Instructions to follow: What are the lines from the one with "Where should I" through the end of the records below, written out exactly and without the pictures?
== Segment start ==
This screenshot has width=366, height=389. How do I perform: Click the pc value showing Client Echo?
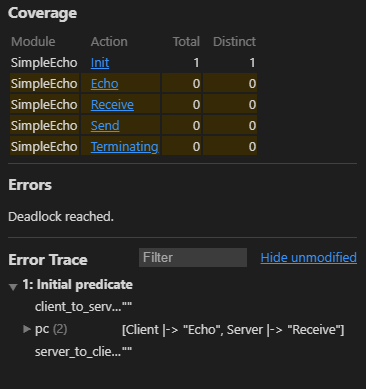click(233, 330)
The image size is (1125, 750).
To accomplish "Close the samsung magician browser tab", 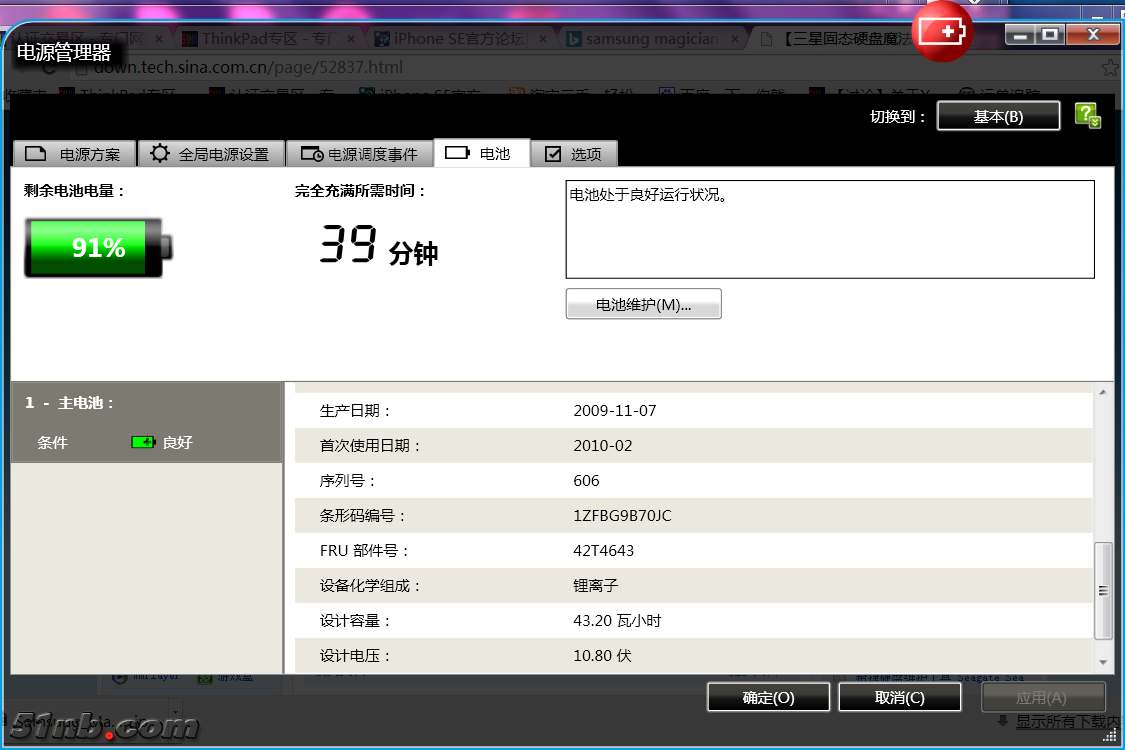I will click(734, 39).
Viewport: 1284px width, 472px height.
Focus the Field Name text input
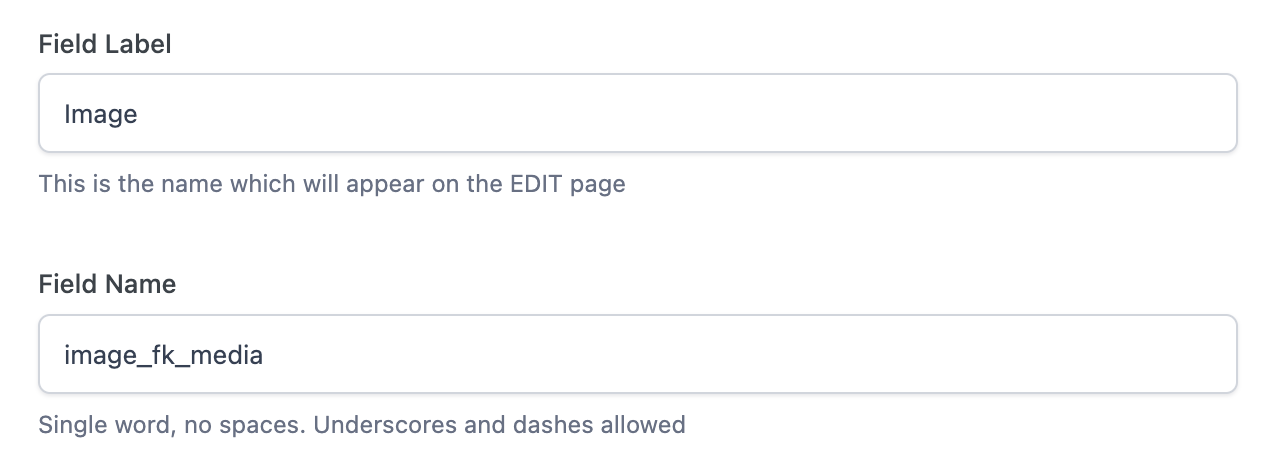pos(638,355)
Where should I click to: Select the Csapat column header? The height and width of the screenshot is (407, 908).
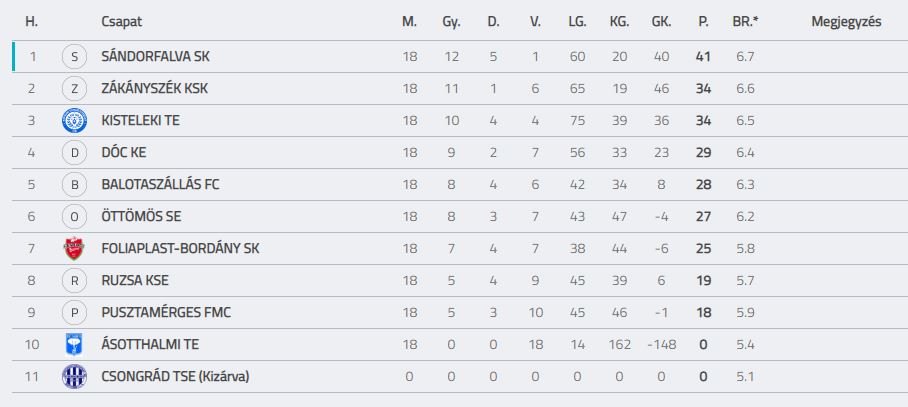click(122, 22)
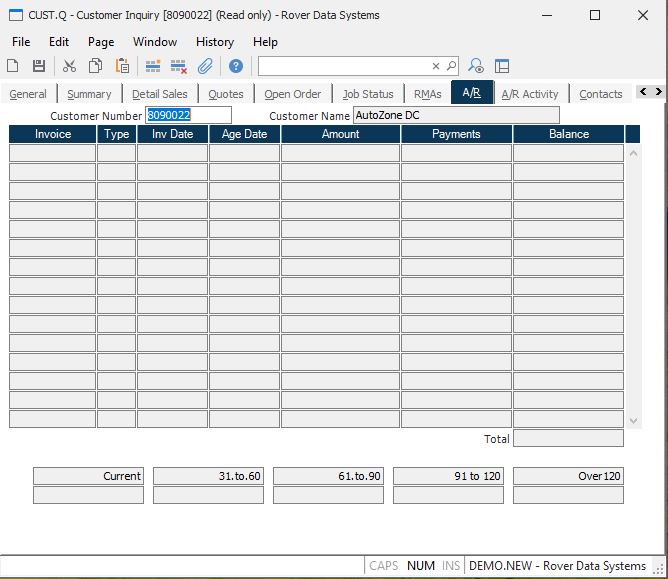
Task: Click the Paste clipboard icon
Action: point(122,66)
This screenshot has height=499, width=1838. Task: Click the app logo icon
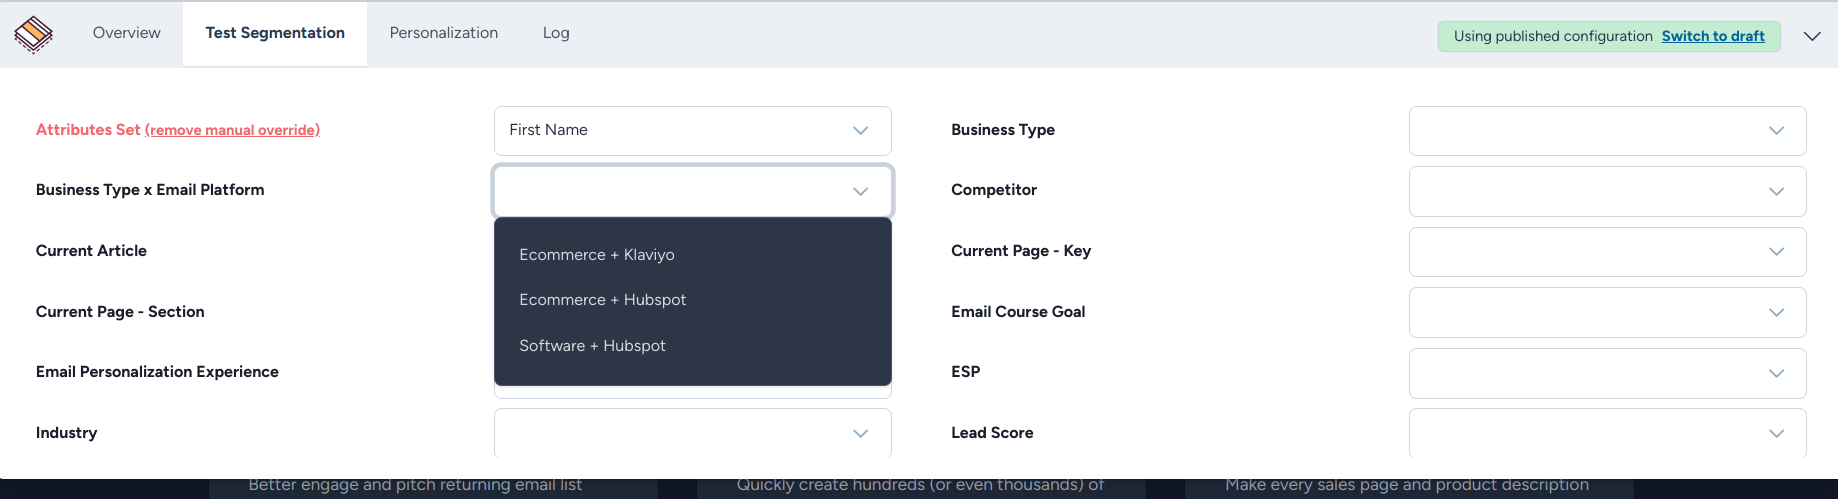coord(33,34)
== Segment end ==
Solution for this task:
Where should I click to: Select the Csapat column header? The height and width of the screenshot is (407, 908).
click(122, 22)
Task: Click the Paste clipboard icon
Action: point(122,66)
This screenshot has height=499, width=1838. Task: Click the app logo icon
coord(33,34)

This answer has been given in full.